Reproduce the material below word for word, keeping every line in its original order.

start RECORDS

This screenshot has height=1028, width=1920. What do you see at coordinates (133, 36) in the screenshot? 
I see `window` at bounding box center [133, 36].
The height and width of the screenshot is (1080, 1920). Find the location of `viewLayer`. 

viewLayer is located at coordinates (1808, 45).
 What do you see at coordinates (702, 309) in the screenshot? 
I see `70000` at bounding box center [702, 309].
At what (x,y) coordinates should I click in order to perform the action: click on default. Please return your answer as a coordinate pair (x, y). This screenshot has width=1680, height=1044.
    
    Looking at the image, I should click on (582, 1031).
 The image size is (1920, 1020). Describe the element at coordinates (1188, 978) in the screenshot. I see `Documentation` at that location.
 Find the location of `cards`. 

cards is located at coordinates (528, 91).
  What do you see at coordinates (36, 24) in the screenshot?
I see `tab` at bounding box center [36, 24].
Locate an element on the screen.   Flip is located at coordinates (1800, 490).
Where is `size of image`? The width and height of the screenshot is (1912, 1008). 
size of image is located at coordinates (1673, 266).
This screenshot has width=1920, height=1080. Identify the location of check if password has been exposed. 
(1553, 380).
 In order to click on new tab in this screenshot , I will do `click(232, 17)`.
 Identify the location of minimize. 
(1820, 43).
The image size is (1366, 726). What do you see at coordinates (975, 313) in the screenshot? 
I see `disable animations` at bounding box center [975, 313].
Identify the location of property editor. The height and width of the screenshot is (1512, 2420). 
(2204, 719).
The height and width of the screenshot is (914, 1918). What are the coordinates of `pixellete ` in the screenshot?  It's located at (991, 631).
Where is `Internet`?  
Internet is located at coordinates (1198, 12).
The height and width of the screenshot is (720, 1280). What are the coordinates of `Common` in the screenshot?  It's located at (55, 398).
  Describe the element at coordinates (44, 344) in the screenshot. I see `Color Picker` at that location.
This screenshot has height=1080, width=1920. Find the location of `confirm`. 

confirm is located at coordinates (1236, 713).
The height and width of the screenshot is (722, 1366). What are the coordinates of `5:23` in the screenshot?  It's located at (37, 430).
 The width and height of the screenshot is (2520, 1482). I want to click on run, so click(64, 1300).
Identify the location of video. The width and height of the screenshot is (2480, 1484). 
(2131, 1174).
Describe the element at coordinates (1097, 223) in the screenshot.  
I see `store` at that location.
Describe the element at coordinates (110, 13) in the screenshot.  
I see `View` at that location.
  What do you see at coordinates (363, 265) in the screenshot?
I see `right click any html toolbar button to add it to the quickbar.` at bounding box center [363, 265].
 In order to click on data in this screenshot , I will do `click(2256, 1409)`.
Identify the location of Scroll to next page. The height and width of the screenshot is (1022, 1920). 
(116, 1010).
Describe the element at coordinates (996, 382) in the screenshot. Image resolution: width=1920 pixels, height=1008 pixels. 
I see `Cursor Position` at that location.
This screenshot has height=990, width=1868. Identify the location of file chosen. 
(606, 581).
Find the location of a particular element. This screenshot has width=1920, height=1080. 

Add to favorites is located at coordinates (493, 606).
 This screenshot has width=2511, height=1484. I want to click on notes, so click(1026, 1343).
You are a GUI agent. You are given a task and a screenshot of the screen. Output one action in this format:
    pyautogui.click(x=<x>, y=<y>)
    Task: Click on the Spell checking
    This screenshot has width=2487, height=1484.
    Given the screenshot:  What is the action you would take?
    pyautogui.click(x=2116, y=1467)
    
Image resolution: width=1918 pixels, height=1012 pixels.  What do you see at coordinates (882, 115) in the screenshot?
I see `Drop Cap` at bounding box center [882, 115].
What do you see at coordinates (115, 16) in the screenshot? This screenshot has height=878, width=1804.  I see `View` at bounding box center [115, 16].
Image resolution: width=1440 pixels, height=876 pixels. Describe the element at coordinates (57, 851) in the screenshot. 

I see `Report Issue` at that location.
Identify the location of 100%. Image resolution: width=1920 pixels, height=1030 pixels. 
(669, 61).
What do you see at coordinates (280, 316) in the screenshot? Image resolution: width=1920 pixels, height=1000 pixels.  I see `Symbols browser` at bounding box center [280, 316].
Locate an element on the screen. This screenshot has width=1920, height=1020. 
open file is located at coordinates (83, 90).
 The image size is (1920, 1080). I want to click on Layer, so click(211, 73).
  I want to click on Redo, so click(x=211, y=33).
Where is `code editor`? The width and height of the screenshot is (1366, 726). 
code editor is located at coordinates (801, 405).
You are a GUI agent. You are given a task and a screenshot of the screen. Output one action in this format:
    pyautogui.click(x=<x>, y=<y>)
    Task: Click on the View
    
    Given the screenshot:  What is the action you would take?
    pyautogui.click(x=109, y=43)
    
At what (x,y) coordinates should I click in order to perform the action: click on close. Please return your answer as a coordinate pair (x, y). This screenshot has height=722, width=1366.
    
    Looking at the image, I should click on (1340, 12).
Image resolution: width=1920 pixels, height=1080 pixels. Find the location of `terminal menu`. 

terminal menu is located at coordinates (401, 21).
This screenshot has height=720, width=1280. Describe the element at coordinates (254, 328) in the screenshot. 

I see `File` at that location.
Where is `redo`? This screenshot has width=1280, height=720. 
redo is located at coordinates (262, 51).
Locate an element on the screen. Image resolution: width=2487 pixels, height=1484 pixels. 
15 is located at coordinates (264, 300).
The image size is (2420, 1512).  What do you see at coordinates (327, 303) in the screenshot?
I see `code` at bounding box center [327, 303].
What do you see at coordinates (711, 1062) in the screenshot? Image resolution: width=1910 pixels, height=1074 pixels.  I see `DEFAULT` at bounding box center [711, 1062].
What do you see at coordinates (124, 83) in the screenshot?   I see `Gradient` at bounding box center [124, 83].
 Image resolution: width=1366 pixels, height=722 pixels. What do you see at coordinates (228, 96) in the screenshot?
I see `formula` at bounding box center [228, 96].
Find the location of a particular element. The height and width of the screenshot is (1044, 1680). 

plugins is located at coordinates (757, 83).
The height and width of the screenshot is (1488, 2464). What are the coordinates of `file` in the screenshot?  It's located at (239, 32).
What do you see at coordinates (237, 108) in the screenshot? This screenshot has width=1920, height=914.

end RECORDS

**PROBLEM SOLUTION**
This screenshot has height=1028, width=1920. What do you see at coordinates (133, 36) in the screenshot? 
I see `window` at bounding box center [133, 36].
The height and width of the screenshot is (1080, 1920). Find the location of `viewLayer`. 

viewLayer is located at coordinates (1808, 45).
 What do you see at coordinates (702, 309) in the screenshot? 
I see `70000` at bounding box center [702, 309].
At what (x,y) coordinates should I click in order to perform the action: click on default. Please return your answer as a coordinate pair (x, y). This screenshot has width=1680, height=1044.
    
    Looking at the image, I should click on (582, 1031).
 The image size is (1920, 1020). Describe the element at coordinates (1188, 978) in the screenshot. I see `Documentation` at that location.
 Find the location of `cards`. 

cards is located at coordinates (528, 91).
  What do you see at coordinates (36, 24) in the screenshot?
I see `tab` at bounding box center [36, 24].
Locate an element on the screen.   Flip is located at coordinates (1800, 490).
Where is `size of image`? The width and height of the screenshot is (1912, 1008). 
size of image is located at coordinates (1673, 266).
This screenshot has width=1920, height=1080. Identify the location of check if password has been exposed. 
(1553, 380).
 In order to click on new tab in this screenshot , I will do `click(232, 17)`.
 Identify the location of minimize. 
(1820, 43).
The image size is (1366, 726). What do you see at coordinates (975, 313) in the screenshot? 
I see `disable animations` at bounding box center [975, 313].
Identify the location of property editor. The height and width of the screenshot is (1512, 2420). 
(2204, 719).
The height and width of the screenshot is (914, 1918). What are the coordinates of `pixellete ` in the screenshot?  It's located at (991, 631).
Where is `Internet`?  
Internet is located at coordinates (1198, 12).
The height and width of the screenshot is (720, 1280). What are the coordinates of `Common` in the screenshot?  It's located at (55, 398).
  Describe the element at coordinates (44, 344) in the screenshot. I see `Color Picker` at that location.
This screenshot has height=1080, width=1920. Find the location of `confirm`. 

confirm is located at coordinates (1236, 713).
The height and width of the screenshot is (722, 1366). What are the coordinates of `5:23` in the screenshot?  It's located at (37, 430).
 The width and height of the screenshot is (2520, 1482). I want to click on run, so click(64, 1300).
Identify the location of video. The width and height of the screenshot is (2480, 1484). 
(2131, 1174).
Describe the element at coordinates (1097, 223) in the screenshot.  
I see `store` at that location.
Describe the element at coordinates (110, 13) in the screenshot.  
I see `View` at that location.
  What do you see at coordinates (363, 265) in the screenshot?
I see `right click any html toolbar button to add it to the quickbar.` at bounding box center [363, 265].
 In order to click on data in this screenshot , I will do `click(2256, 1409)`.
Identify the location of Scroll to next page. The height and width of the screenshot is (1022, 1920). 
(116, 1010).
Describe the element at coordinates (996, 382) in the screenshot. Image resolution: width=1920 pixels, height=1008 pixels. 
I see `Cursor Position` at that location.
This screenshot has height=990, width=1868. Identify the location of file chosen. 
(606, 581).
Find the location of a particular element. This screenshot has width=1920, height=1080. 

Add to favorites is located at coordinates (493, 606).
 This screenshot has width=2511, height=1484. I want to click on notes, so click(1026, 1343).
You are a GUI agent. You are given a task and a screenshot of the screen. Output one action in this format:
    pyautogui.click(x=<x>, y=<y>)
    Task: Click on the Spell checking
    This screenshot has width=2487, height=1484.
    Given the screenshot:  What is the action you would take?
    pyautogui.click(x=2116, y=1467)
    
Image resolution: width=1918 pixels, height=1012 pixels.  What do you see at coordinates (882, 115) in the screenshot?
I see `Drop Cap` at bounding box center [882, 115].
What do you see at coordinates (115, 16) in the screenshot? This screenshot has height=878, width=1804.  I see `View` at bounding box center [115, 16].
Image resolution: width=1440 pixels, height=876 pixels. Describe the element at coordinates (57, 851) in the screenshot. 

I see `Report Issue` at that location.
Identify the location of 100%. Image resolution: width=1920 pixels, height=1030 pixels. 
(669, 61).
What do you see at coordinates (280, 316) in the screenshot? Image resolution: width=1920 pixels, height=1000 pixels.  I see `Symbols browser` at bounding box center [280, 316].
Locate an element on the screen. This screenshot has width=1920, height=1020. 
open file is located at coordinates (83, 90).
 The image size is (1920, 1080). I want to click on Layer, so click(211, 73).
  I want to click on Redo, so click(x=211, y=33).
Where is `code editor`? The width and height of the screenshot is (1366, 726). 
code editor is located at coordinates (801, 405).
You are a GUI agent. You are given a task and a screenshot of the screen. Output one action in this format:
    pyautogui.click(x=<x>, y=<y>)
    Task: Click on the View
    
    Given the screenshot:  What is the action you would take?
    pyautogui.click(x=109, y=43)
    
At what (x,y) coordinates should I click in order to perform the action: click on close. Please return your answer as a coordinate pair (x, y). This screenshot has height=722, width=1366.
    
    Looking at the image, I should click on (1340, 12).
Image resolution: width=1920 pixels, height=1080 pixels. Find the location of `terminal menu`. 

terminal menu is located at coordinates (401, 21).
This screenshot has height=720, width=1280. Describe the element at coordinates (254, 328) in the screenshot. 

I see `File` at that location.
Where is `redo`? This screenshot has width=1280, height=720. 
redo is located at coordinates (262, 51).
Locate an element on the screen. Image resolution: width=2487 pixels, height=1484 pixels. 
15 is located at coordinates (264, 300).
The image size is (2420, 1512).  What do you see at coordinates (327, 303) in the screenshot?
I see `code` at bounding box center [327, 303].
What do you see at coordinates (711, 1062) in the screenshot? Image resolution: width=1910 pixels, height=1074 pixels.  I see `DEFAULT` at bounding box center [711, 1062].
What do you see at coordinates (124, 83) in the screenshot?   I see `Gradient` at bounding box center [124, 83].
 Image resolution: width=1366 pixels, height=722 pixels. What do you see at coordinates (228, 96) in the screenshot?
I see `formula` at bounding box center [228, 96].
Find the location of a particular element. The height and width of the screenshot is (1044, 1680). 

plugins is located at coordinates (757, 83).
The height and width of the screenshot is (1488, 2464). What are the coordinates of `file` in the screenshot?  It's located at (239, 32).
What do you see at coordinates (237, 108) in the screenshot? This screenshot has width=1920, height=914.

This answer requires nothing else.